Geistefeldt: Der Begriff Dauerstau gefällt mir nicht, weil der Stau ein Phänomen ist, das vor allem in Verkehrsspitzenzeiten auftritt. Es gibt noch Potenziale, dieses Stauaufkommen zu reduzieren.

Welche?

Geistefeldt: Die Auswirkungen von Baustellen und Unfällen so gering wie möglich zu halten, beispielsweise dadurch, dass Unfallstellen schneller geräumt werden. Bei Baumaßnahmen können besonders gravierende Auswirkungen auf den Verkehrsablauf vermieden werden, indem bei Dauerbaustellen leistungsfähige Verkehrsführungen gewählt und Tagesbaustellen in Schwachlastzeiten verschoben werden.

Das wird ja schon vielfach getan.

Geistefeldt: Manches aber noch nicht mit der nötigen Konsequenz. Ich sehe da noch Potenziale. Auch mit Streckenbeeinflussungsanlagen oder der zeitweisen Freigabe von Seitenstreifen kann der Verkehrsfluss verbessert werden. Anlagen für die temporäre Seitenstreifenfreigabe sind im Raum Köln auf der A 4 und der A 57 in Betrieb, weitere Strecken sollen folgen.

Wie wird sich denn der Straßenverkehr in der Zukunft entwickeln?

Geistefeldt: Der Pkw-Verkehr wird eher stagnieren, während der Schwerverkehr weiter relativ dynamisch zunimmt. In wirtschaftlich leistungsfähigen Ballungsgebieten wie Köln und Bonn wird es auf den Pendlerrouten auch bei den Pkw weiterhin leichte Zuwächse geben. Für andere Regionen, zum Beispiel das nördliche Ruhrgebiet, ist dagegen unter anderem aufgrund der demografischen Entwicklung eher mit Rückgängen zu rechnen. Das ist ein langfristiger Prozess, der bei der Ausbauplanung aber zu berücksichtigen ist.

Viele Brücken sind sanierungsbedürftig. Müssen außer der Leverkusener Brücke womöglich weitere gesperrt werden?
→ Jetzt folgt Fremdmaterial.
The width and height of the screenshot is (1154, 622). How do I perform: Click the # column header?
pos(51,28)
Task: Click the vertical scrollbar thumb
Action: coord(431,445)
Geistefeldt: Als die Brücken vor 40 oder 50 Jahren gebaut worden sind, war noch nicht absehbar, welche Verkehrsbelastungen sie heute im Jahr aushalten müssen. Ich habe aber den Eindruck, dass die zügige Umsetzung notwendiger Brückensanierungen nicht am Geld scheitern wird. Das macht sich auch darin bemerkbar, dass im neuen Bundesverkehrswegeplan Erhaltungsmaßnahmen Priorität vor kostspieligen Neubauprojekten haben. Eher schon sind die langwierigen Planungs- und Genehmigungsprozesse ein Problem.

Wie meinen Sie das?

Geistefeldt: Es ist nicht akzeptabel, dass es in Deutschland rund zehn Jahre dauert, bis ein marodes Bauwerk wie die Rheinbrücke Leverkusen ersetzt worden ist. Bei Neubauprojekten finde ich es in Ordnung, dass Anwohner Einspruchsmöglichkeiten haben, aber hier reden wir darüber, dass eine hoch belastete Autobahn dringend erneuert werden muss.

Sehen Sie für das Land Möglichkeiten, mit anderen Verkehrssystemen wie der Schiene oder dem Radverkehr den Autoverkehr wieder schneller fließen zu lassen?

Geistefeldt: Der Ausbau anderer Verkehrssysteme ist zwar sinnvoll, wird die Probleme auf der Straße aber nicht lösen. Selbst eine Verdopplung des Schienengüterverkehrs würde nur zu einer Verringerung des Lkw-Verkehrs auf der Straße um wenige Prozent führen. Auch der Bau des Rhein-Ruhr-Express RRX oder die Einrichtung von Radschnellwegen sind sinnvoll, werden aber allein die Staus auf den Autobahnen nicht beseitigen.